’n Koude nacht, komen de dikke slaapzakken eindelijk weer eens helemaal tot zijn recht. Wel jammer dat er niet al te ver bij de camping vandaan een hond de hele nacht staat te blaffen. Ik zou als eigenaar gierend gek geworden zijn maar blijkbaar kan iemand er daar doorheen slapen. Ik lig er met enige regelmaat wakker van waarbij ik twijfel of ik het zacht maar langzaam met een vergiftigde biefstuk of hard en snel met een nekschot op zal lossen. Geen van beide blijkt praktisch uitvoerbaar dus draai ik me maar om en probeer de slaap weer te vatten. Dat lukt uiteindelijk wel weer.

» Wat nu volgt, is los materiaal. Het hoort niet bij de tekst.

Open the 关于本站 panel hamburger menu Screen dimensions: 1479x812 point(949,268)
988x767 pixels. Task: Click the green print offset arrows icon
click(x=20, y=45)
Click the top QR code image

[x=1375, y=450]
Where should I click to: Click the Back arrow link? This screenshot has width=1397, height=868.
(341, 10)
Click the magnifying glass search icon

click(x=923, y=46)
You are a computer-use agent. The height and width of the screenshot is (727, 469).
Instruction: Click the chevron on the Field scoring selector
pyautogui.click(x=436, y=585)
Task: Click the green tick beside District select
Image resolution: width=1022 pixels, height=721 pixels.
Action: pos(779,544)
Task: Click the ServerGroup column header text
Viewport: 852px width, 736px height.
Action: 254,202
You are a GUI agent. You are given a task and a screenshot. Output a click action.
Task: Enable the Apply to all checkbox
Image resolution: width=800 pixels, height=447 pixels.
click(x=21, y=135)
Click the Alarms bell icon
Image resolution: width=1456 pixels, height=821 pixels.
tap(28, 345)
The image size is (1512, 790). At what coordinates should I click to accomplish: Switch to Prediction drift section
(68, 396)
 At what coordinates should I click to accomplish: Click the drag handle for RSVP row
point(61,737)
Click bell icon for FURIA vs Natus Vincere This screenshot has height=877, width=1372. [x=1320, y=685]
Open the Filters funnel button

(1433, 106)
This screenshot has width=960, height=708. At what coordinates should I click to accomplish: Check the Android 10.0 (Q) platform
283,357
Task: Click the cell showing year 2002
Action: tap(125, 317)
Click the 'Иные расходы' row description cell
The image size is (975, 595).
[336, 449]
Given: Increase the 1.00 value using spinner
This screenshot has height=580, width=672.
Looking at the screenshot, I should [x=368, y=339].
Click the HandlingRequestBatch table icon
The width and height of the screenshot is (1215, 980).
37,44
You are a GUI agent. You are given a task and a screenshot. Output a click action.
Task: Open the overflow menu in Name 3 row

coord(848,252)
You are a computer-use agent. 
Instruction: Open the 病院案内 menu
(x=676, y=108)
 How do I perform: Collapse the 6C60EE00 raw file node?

We gaan na het ontbijt op pad om een wandeling te maken in het park. We moeten daarvoor wel een kilometer of twintig omrijden maar eenmaal daar zien we het gelijk: hier zijn we eerder geweest. De wandeling toen eindigde in een stortbui en een nogal beroerde afdaling omdat we het pad kwijt geraakt waren. De omstandigheden zijn vandaag anders: zonnig en een duidelijk gemarkeerd pad. We klauteren langs het pad dat omschreven staat als eenvoudig omhoog. Ik denk dat een moeilijk pad hier bestaat uit de omschrijving: hier is de parkeerplaats, daar de berg waar je op moet zien te komen. De wandeling is dus pittig maar de moeite waard. Een aantal paternoster meertjes achtergelaten door terugtrekkende gletsjers tijdens de laatste ijstijden zijn mooi om te zien. De meeste alpenbloemen zijn inmiddels al uitgebloeid maar een aantal laatbloeiers staat nog mooi te zijn langs het pad.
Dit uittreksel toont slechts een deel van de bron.